Tell me, [you] whom my soul loves, where you tend your flock, where you cause [them] to rest at noon, lest I become as one that is veiled by the flocks of your companions.
8 Ey güzeller güzeli, Bilmiyorsan, Sürünün izine çık, Çobanların çadırları yanında Oğlaklarını otlat.
If you know not yourself, you fair one amongst women, go you forth by the footsteps of the flocks, and feed your kids by the shepherd's tents.
9 Firavunun arabalarına koşulu kısrağa benzetiyorum seni, aşkım benim!
I have likened you, my companion, to my horses in the chariots of Pharao.

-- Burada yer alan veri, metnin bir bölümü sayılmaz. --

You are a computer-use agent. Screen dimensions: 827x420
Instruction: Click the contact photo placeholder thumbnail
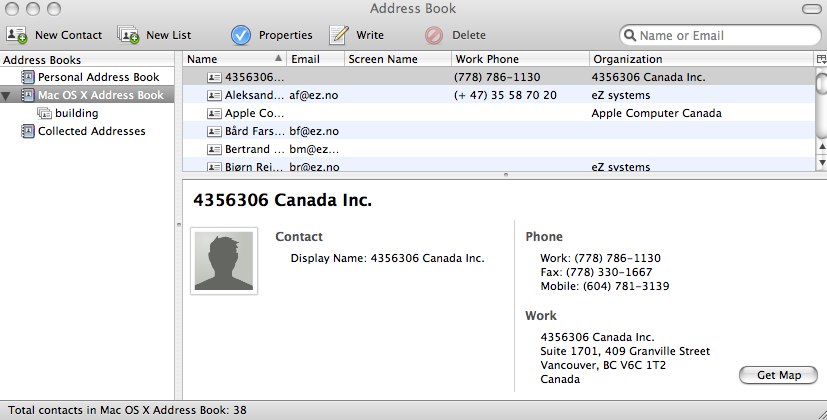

10 Yanakların süslerle, Boynun gerdanlıklarla ne güzel!
How are your cheeks beautiful as [those] of a dove, your neck as chains!
11 Sana gümüş düğmelerle altın süsler yapacağız.
We will make you figures of gold with studs of silver.
12 Kral divandayken, Hintsümbülümün güzel kokusu yayıldı.
So long as the king was at table, my spikenard gave forth its smell.
13 Memelerim arasında yatan Mür dolu bir kesedir benim için sevgilim;
My kinsman is to me a bundle of myrrh; he shall lie between my breasts.
14 Eyn-Gedi bağlarında Bir demet kına çiçeğidir benim için sevgilim.
My kinsman is to me a cluster of camphor in the vineyards of Engaddi.
15 Ah, ne güzelsin, aşkım, ah, ne güzel! Gözlerin tıpkı birer güvercin!
Behold, you are fair, my companion; behold, you are fair; your eyes are doves.
16 Ne yakışıklısın, sevgilim, ah, ne çekici! Yeşilliktir yatağımız.
Behold, you are fair, my kinsman, yes, beautiful, overshadowing our bed.
17 Sedir ağaçlarıdır evimizin kirişleri, Tavanımızın tahtaları ardıçlar.
The beams of our house are cedars, our ceilings are of cypress.